# WHAT THE EXERCISE ASKS:
Only the lines holding the word "Screenshot" are wanted; copy each of them from the listing.

# INPUT FOR THIS TASK:
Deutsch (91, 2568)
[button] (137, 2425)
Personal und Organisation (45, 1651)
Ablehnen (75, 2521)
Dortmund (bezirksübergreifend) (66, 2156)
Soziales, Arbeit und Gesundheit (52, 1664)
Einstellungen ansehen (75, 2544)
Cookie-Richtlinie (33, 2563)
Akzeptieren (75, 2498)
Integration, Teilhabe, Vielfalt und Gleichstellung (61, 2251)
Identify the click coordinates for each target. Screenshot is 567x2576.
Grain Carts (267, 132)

--

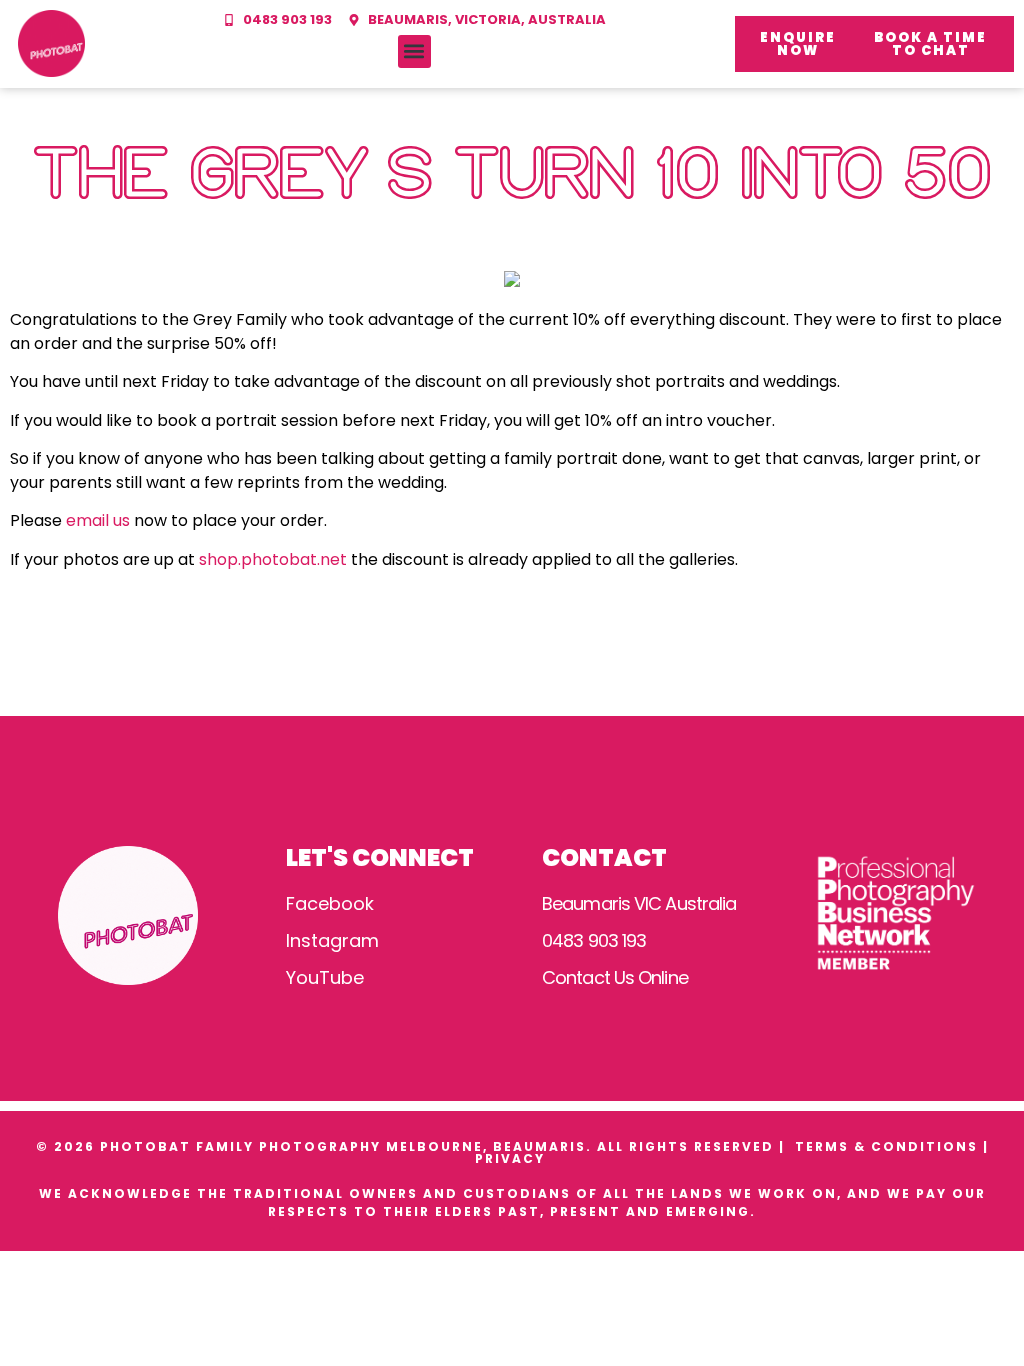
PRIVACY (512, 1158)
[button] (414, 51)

==

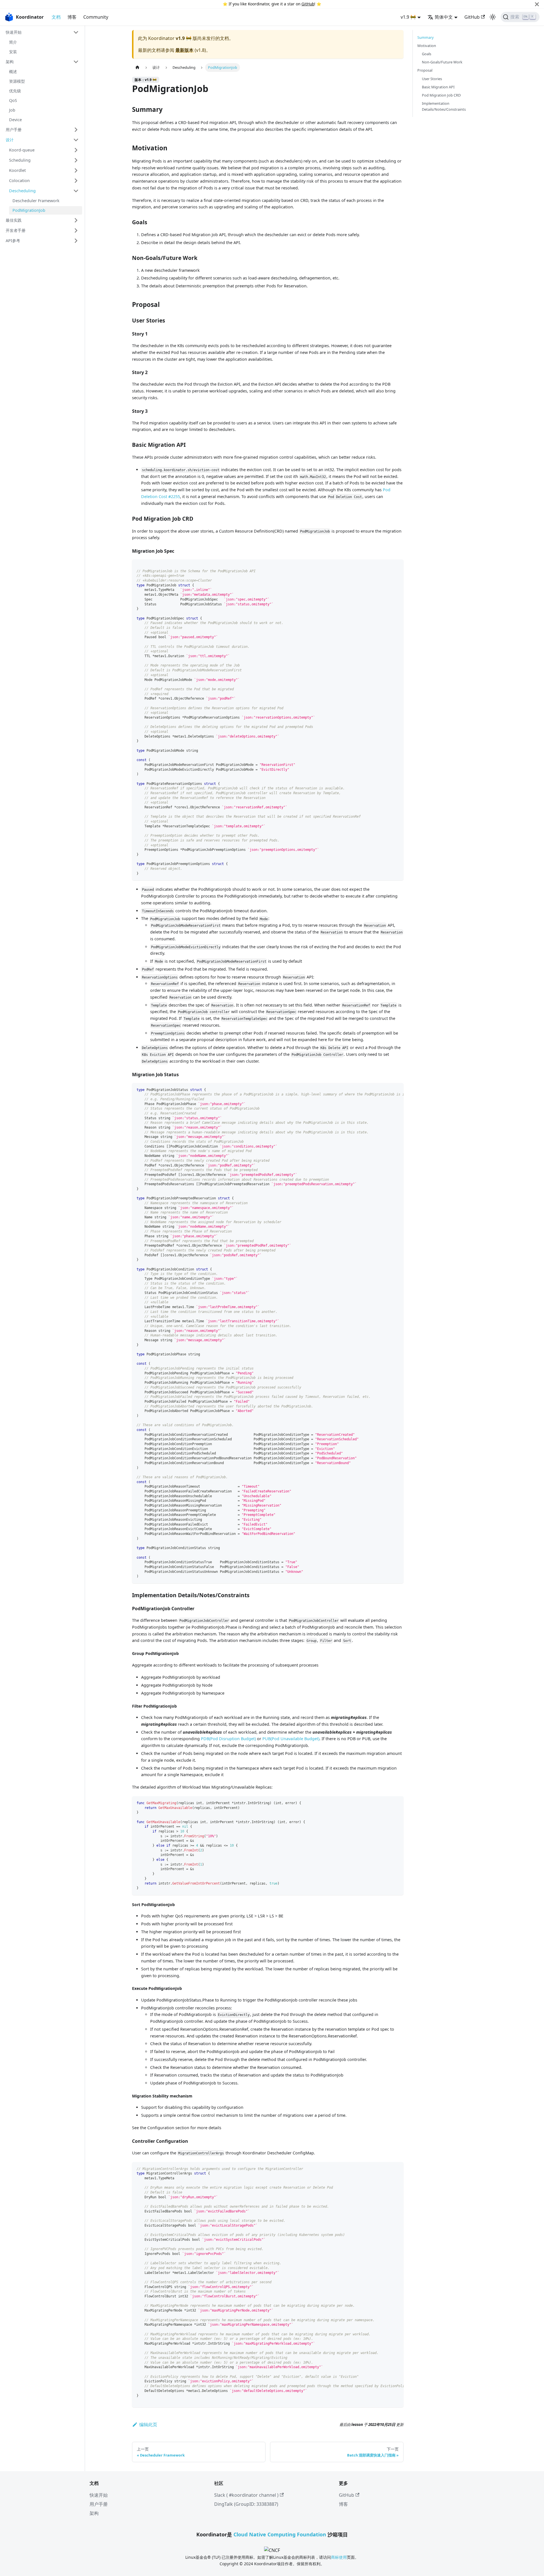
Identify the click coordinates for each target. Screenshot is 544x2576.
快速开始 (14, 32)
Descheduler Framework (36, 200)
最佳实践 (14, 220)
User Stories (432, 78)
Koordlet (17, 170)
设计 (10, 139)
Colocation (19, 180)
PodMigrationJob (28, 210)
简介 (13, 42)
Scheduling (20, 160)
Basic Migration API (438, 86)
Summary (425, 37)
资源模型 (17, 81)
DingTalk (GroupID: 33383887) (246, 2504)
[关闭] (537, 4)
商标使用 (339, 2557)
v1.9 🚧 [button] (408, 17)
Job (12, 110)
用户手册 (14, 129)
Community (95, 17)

# SOLUTION BELOW:
Identify the click coordinates for each target. Screenshot is 567x2576.
Identify the click coordinates for each target. Screenshot is 544x2576.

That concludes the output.